“Data protection” is a big topic with many subsets. Breaking it down to the data center level generates three major DP domains: data loss prevention (DLP), storage system recovery, and data security. We’ll take a high-level look at major technology trends from each of these domains.
1. Data Loss Prevention: Protect data from getting lost
Modern backup and recovery (BUR) uses the cloud as a vital portion of its architecture. This is different from cloud backup’s early days, where established backup vendors tacked on new code to decades-old applications and treated the cloud as just another target – and a slow one at that. Additional challenges are spurring more new trends and approaches.
· Backup and recovery trends. BUR still elicits yawns in some quarters but, in fact, development is fast and furious. The speed of backup, rapid recovery, and application optimization are important parts of the whole, and performance advances have made cloud-based backup a primary BUR discipline instead of an afterthought. Vendors like Zetta.net specialize in protecting and recovering large data sets in the cloud.
· File sync & share and edge data protection. File sync and share is not exclusive to mobile files, but mobile data is a strong driver of continuing development and centrally managed repositories. Edge DP replicates mobile content to a central repository for strong central control and compliance and rapid recovery. Druva is the market leader in edge protection.
· Cloud-based data protection. Cloud-based DP offerings have grown along with IT’s trust level and improved WAN acceleration. Cloud backup may still be as simple as using the cloud as a backup target, or may be as advanced as creating a virtual data center in the cloud by replicating virtual server images and production data. Companies like Zerto have created ultra-fast replication products optimized for virtualization and the cloud.
2. Protect the Storage that Houses the Data
Our second DP key area is protecting the storage that houses the data. Redundant architecture is well established and key features like active/active controllers are hardly trends.

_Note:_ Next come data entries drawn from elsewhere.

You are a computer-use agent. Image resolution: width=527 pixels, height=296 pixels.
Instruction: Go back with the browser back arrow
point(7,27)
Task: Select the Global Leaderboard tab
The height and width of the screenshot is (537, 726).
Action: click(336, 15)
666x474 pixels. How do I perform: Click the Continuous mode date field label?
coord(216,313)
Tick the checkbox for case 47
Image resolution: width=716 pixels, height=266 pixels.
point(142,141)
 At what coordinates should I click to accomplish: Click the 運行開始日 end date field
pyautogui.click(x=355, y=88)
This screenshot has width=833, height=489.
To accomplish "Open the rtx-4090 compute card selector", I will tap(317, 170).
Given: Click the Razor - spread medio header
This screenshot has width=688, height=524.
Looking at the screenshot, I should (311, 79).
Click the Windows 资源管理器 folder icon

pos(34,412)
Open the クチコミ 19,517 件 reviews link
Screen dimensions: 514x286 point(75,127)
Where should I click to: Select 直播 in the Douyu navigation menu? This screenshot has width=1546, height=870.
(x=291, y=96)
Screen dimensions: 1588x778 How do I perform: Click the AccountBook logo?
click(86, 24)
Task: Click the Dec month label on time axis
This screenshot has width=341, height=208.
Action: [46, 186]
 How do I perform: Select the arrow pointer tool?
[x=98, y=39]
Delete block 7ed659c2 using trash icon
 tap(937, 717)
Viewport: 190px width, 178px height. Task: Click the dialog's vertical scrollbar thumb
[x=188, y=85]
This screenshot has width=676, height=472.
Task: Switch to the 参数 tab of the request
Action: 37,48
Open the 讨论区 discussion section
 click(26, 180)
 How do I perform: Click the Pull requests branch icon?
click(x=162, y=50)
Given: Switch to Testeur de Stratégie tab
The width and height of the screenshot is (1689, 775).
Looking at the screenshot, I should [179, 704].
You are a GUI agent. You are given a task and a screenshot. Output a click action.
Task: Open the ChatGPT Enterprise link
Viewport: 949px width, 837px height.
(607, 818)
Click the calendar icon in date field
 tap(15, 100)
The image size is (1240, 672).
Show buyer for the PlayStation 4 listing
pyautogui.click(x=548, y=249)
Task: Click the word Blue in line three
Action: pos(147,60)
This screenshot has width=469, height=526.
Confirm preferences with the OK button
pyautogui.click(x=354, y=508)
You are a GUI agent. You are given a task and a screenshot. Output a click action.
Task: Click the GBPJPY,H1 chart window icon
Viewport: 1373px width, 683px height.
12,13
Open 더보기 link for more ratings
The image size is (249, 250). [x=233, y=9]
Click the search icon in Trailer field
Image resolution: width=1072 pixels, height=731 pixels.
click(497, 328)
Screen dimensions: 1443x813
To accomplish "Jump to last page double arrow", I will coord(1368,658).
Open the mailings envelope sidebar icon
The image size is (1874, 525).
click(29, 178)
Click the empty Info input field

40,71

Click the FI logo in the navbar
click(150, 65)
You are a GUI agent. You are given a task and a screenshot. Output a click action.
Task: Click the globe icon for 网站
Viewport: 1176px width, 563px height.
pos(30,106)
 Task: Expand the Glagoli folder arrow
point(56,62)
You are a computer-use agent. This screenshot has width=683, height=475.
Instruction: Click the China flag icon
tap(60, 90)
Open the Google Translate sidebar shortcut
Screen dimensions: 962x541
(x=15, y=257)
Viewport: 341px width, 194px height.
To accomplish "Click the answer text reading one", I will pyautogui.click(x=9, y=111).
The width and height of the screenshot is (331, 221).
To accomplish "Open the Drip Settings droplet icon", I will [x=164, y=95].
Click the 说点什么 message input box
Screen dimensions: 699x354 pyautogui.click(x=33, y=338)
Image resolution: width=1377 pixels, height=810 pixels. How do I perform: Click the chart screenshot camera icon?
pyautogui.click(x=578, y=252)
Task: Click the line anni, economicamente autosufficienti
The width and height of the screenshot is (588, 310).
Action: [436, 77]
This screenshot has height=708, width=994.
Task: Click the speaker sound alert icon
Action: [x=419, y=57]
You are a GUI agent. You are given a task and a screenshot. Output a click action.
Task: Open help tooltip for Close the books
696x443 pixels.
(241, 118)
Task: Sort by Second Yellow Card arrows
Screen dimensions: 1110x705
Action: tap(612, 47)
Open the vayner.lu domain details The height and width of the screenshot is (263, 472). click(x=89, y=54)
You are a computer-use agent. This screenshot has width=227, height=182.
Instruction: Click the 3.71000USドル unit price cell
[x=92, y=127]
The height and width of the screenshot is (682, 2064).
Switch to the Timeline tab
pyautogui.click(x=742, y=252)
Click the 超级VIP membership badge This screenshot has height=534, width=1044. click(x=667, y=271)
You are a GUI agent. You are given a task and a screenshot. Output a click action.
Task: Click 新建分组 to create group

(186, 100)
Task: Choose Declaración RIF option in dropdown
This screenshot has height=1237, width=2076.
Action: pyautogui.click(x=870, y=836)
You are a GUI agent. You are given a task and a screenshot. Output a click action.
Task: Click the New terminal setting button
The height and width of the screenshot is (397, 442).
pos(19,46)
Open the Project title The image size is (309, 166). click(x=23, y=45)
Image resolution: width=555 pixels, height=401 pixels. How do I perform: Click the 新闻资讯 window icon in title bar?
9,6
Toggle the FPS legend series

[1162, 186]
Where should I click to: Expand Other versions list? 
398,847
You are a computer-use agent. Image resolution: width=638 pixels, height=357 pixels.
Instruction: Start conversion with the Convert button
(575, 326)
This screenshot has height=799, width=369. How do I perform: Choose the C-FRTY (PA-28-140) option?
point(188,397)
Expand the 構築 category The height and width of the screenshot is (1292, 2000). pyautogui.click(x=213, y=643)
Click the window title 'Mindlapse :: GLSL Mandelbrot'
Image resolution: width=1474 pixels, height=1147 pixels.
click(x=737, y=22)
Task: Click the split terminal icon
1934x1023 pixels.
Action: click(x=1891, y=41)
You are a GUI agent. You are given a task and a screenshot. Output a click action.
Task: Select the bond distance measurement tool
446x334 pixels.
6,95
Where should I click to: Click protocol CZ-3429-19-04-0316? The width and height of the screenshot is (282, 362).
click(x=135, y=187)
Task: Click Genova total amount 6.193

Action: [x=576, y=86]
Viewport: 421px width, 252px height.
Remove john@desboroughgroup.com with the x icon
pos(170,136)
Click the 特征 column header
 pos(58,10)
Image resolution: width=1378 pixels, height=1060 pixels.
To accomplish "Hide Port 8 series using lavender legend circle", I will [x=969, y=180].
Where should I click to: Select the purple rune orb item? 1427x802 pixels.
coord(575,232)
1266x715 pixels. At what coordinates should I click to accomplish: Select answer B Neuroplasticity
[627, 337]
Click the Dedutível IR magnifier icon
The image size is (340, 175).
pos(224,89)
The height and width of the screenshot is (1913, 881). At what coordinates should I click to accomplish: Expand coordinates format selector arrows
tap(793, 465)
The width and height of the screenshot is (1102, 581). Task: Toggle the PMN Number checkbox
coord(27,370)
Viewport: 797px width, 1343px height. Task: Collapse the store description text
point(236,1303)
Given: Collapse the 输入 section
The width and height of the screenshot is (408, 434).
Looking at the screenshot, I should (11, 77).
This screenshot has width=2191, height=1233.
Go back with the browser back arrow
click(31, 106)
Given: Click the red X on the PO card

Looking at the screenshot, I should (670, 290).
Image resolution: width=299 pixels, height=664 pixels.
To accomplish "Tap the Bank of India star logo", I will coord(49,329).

However, flash developments are driving advances in RAID. Standard RAID works on flash arrays, particularly 1, 10, 5 and 6. For example, RAID10 stripes mirrored sets across the flash drives, which distributes the wear from P/E cycles. But RAID 5 and 6 parity operations slow down SSDs with high overhead data protection cycles. This is not a huge problem in hybrid flash systems but it is a serious one in top performance all-flash arrays.
· Flash RAID trends. Newer RAID architectures take advantage of flash’s high performance while avoiding standard RAID overhead and wear on SSDs. EMC’s XtremIO Data Protection is a RAID alternative that uses wide striping and an N+2 architecture. Pure Storage offers RAID 3D for its FlashArrays and Violin Memory developed vRAID for its AFAs.
3. Protect the Data against Intrusion
Privacy issues and identity theft are the primary concerns for consumer-level security. Data center security encompasses those issues as well but its primary responsibility is to guard data in-transit and at-rest against intrusion. Stored data is doubling and tripling in size and security measures are always playing catch-up to determined hackers.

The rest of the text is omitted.